### Topic Lectures for Spring 2016

**STAT 598LZ** Functional Data Analysis

**Semester: **Spring **Prerequisites: **STAT 512 or permission of instructor**Credits: **3**Primary Audience: **Ph.D. and Master students in the Statistics department**Description: **Functional Data Analysis can be viewed as an extension of multivariate statistics in that is used to analyze samples of curves, or other functional observations. There is a large amount of functional data (i.e. **big data**) emerging in many scientific fields, such as chemometrics, proteomics, remote sensing, brain imaging, etc. Because the dimensionality of these data is very high, proper analysis is very important.

This is an introductory course for graduate students (Masters and Ph.D.), who wish to learn modern data exploration techniques, nonparametric smoothing, and functional data analysis approaches. Functional data analysis, basic smoothing techniques (kernel smoothing, loess, smoothing spline, etc.), curve registration, visualization of functional data, mean estimation, functional principal component analysis, functional linear models, and functional classification approaches will be introduced. Imaging analysis methods along with big data challenges will be discussed in the course as well.

Schedule and Textbook Information for Spring 2016

**STAT 598RP**Introduction to Monte Carlo Methods

**Semester: **Spring

**Prerequisites: **Stochastic Processes (at the level of MA 532)

**Credits: **3

**Primary Audience: **Graduate students and advanced undergraduates with background in stochastic processes.

**Description: **This course covers basic Monte Carlo methodology. The primary motivating setting will be computational finance, but application to numerous other contexts will be evident. We will start with methods for random number, random variate, and random process generation. This will be followed by a treatment of variance reduction ideas (e.g., importance sampling, control variates, splitting), response surface

methods, and bootstrapping. The second half of the course will cover simulation optimization, starting with derivative estimation and then a fairly detailed treatment of stochastic approximation and other gradient-based optimization methods. Certain stylized versions of the option pricing problem will be covered as motivation. The student will be expected to write a non-trivial paper by the conclusion of the semester’s study.

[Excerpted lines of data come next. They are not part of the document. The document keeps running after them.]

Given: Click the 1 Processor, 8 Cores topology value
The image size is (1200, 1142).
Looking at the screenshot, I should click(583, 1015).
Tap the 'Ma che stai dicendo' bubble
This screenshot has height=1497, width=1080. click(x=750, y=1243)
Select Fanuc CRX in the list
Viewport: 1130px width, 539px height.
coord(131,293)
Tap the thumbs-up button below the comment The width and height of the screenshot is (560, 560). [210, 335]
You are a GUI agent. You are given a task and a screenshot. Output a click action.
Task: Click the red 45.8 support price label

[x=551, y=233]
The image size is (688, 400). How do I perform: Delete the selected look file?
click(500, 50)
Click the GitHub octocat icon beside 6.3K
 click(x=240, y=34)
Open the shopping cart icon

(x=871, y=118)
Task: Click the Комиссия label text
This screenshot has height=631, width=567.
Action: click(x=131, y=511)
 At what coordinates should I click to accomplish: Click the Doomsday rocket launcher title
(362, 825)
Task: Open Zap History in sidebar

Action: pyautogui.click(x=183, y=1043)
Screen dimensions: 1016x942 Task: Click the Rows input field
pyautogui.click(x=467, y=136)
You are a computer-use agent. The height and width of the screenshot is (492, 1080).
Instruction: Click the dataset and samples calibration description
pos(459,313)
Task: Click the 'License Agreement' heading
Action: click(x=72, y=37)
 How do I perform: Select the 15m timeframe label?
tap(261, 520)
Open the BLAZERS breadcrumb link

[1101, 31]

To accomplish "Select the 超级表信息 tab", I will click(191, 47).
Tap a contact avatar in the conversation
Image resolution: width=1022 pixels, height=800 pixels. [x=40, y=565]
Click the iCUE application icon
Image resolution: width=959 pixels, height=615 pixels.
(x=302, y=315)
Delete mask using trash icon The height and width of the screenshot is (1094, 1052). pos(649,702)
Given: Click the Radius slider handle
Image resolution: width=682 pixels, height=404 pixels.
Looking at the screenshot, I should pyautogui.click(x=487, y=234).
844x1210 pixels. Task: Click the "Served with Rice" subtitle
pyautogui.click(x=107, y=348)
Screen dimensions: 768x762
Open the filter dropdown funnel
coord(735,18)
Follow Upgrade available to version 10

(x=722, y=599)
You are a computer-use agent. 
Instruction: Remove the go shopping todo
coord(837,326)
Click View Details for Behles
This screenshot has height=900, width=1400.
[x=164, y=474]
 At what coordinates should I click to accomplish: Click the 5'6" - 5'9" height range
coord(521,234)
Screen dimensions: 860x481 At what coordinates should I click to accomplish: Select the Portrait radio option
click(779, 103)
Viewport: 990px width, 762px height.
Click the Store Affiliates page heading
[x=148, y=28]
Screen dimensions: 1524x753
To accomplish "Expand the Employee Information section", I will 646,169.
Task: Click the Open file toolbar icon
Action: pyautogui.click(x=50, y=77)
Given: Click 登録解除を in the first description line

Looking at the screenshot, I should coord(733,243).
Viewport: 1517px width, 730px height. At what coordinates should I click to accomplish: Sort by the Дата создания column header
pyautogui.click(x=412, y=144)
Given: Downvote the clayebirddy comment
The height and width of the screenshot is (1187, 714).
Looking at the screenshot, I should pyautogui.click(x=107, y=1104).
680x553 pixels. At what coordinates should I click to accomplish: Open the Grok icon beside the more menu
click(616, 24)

Schedule and Textbook Information for Spring 2016

**STAT 598W** Design and Analysis of Financial Algorithms (Banner Course Number: 59800)

**Semester: **Spring **Prerequisites: **MA 516/STAT 541**Credits: **3**Primary Audience: ****Description: **Information technology (IT) has become a major function in the financial industry. The industry has been employing various software and programming languages to process and maintain the data, to price equity and fixed income derivatives, and to predict stock and index movements. In this course, students will learn basics of C/C++, R and Excel VBA, which are some of the most useful programming tools in financial firms. They will apply their skills to coding and analyzing modern financial algorithms for pricing, hedging, or portfolio optimization.

Schedule and Textbook Information for Spring 2016

**STAT 598Z** Introduction to Computing for Statisticians (Banner Course Number: 59800) **Semester: **Spring **Prerequisites: **Only masters students in the department of Statistics are allowed to enroll. All others require permission from the instructor. **Credits: **3**Primary Audience: **MS students in statistics with little or no exposure to computing concepts and programming**Description: **The objective of this course is to introduce concepts in computing to statisticians. The first part of the course will concentrate on introducing Python and teaching the students basic programming constructs. The next part will concentrate on working with these programming constructs for implementing statistical algorithms with emphasis on sampling and density estimation. The final part of the course will introduce students to convexity and convex optimization. Modern machine learning methods which use these concepts for analysis of large datasets will be briefly introduced.

The course will feature an equal number of lectures and hands-on laboratory sessions. The exams will be a mix of theory and hands-on programming. Students will also get valuable experience in practical data analysis via a course project.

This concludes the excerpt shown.